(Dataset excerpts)
------------------------
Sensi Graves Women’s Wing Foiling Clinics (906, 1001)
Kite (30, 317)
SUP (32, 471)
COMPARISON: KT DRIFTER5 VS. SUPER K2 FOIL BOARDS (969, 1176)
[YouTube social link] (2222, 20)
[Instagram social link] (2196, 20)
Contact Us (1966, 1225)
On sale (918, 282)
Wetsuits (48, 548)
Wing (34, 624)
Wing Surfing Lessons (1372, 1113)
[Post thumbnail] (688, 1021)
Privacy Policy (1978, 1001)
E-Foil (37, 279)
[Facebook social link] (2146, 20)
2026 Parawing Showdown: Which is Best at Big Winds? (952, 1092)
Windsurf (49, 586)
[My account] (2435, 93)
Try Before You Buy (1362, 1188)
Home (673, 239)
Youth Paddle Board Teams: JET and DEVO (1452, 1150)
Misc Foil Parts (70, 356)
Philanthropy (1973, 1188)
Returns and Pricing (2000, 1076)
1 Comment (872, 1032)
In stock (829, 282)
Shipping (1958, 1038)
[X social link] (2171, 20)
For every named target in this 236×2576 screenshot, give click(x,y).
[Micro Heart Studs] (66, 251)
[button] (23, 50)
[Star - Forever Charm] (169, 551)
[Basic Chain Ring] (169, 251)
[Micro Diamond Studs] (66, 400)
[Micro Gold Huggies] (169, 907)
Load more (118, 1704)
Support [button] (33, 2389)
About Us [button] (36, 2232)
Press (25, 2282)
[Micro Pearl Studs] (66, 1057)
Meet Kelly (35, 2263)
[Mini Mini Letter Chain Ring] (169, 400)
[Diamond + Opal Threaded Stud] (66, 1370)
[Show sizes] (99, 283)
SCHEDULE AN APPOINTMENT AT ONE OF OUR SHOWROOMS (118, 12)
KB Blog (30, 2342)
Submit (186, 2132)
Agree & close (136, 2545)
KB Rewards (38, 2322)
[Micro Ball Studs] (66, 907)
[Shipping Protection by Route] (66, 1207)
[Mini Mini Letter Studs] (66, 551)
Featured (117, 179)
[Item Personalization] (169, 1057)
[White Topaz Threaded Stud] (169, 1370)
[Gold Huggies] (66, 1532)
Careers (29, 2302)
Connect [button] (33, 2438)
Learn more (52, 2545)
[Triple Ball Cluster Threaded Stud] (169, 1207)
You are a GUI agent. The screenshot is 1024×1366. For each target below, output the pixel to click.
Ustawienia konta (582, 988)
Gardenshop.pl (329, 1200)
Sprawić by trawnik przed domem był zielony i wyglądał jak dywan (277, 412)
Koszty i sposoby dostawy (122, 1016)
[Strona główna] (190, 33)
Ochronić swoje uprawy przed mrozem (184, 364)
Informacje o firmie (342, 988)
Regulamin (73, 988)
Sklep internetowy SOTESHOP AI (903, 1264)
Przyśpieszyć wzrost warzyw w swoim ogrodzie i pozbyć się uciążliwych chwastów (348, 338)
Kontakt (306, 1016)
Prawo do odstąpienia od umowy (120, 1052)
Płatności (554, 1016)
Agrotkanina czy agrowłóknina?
------------------------
- TASK DETAILS -
All of the records above are to be set down again exactly.

- ANSWER BOX -
Sensi Graves Women’s Wing Foiling Clinics (906, 1001)
Kite (30, 317)
SUP (32, 471)
COMPARISON: KT DRIFTER5 VS. SUPER K2 FOIL BOARDS (969, 1176)
[YouTube social link] (2222, 20)
[Instagram social link] (2196, 20)
Contact Us (1966, 1225)
On sale (918, 282)
Wetsuits (48, 548)
Wing (34, 624)
Wing Surfing Lessons (1372, 1113)
[Post thumbnail] (688, 1021)
Privacy Policy (1978, 1001)
E-Foil (37, 279)
[Facebook social link] (2146, 20)
2026 Parawing Showdown: Which is Best at Big Winds? (952, 1092)
Windsurf (49, 586)
[My account] (2435, 93)
Try Before You Buy (1362, 1188)
Home (673, 239)
Youth Paddle Board Teams: JET and DEVO (1452, 1150)
Misc Foil Parts (70, 356)
Philanthropy (1973, 1188)
Returns and Pricing (2000, 1076)
1 Comment (872, 1032)
In stock (829, 282)
Shipping (1958, 1038)
[X social link] (2171, 20)
For every named target in this 236×2576 screenshot, give click(x,y).
[Micro Heart Studs] (66, 251)
[button] (23, 50)
[Star - Forever Charm] (169, 551)
[Basic Chain Ring] (169, 251)
[Micro Diamond Studs] (66, 400)
[Micro Gold Huggies] (169, 907)
Load more (118, 1704)
Support [button] (33, 2389)
About Us [button] (36, 2232)
Press (25, 2282)
[Micro Pearl Studs] (66, 1057)
Meet Kelly (35, 2263)
[Mini Mini Letter Chain Ring] (169, 400)
[Diamond + Opal Threaded Stud] (66, 1370)
[Show sizes] (99, 283)
SCHEDULE AN APPOINTMENT AT ONE OF OUR SHOWROOMS (118, 12)
KB Blog (30, 2342)
Submit (186, 2132)
Agree & close (136, 2545)
KB Rewards (38, 2322)
[Micro Ball Studs] (66, 907)
[Shipping Protection by Route] (66, 1207)
[Mini Mini Letter Studs] (66, 551)
Featured (117, 179)
[Item Personalization] (169, 1057)
[White Topaz Threaded Stud] (169, 1370)
[Gold Huggies] (66, 1532)
Careers (29, 2302)
Connect [button] (33, 2438)
Learn more (52, 2545)
[Triple Ball Cluster Threaded Stud] (169, 1207)
You are a GUI agent. The screenshot is 1024×1366. For each target below, output the pixel to click.
Ustawienia konta (582, 988)
Gardenshop.pl (329, 1200)
Sprawić by trawnik przed domem był zielony i wyglądał jak dywan (277, 412)
Koszty i sposoby dostawy (122, 1016)
[Strona główna] (190, 33)
Ochronić swoje uprawy przed mrozem (184, 364)
Informacje o firmie (342, 988)
Regulamin (73, 988)
Sklep internetowy SOTESHOP AI (903, 1264)
Przyśpieszyć wzrost warzyw w swoim ogrodzie i pozbyć się uciążliwych chwastów (348, 338)
Kontakt (306, 1016)
Prawo do odstąpienia od umowy (120, 1052)
Płatności (554, 1016)
Agrotkanina czy agrowłóknina?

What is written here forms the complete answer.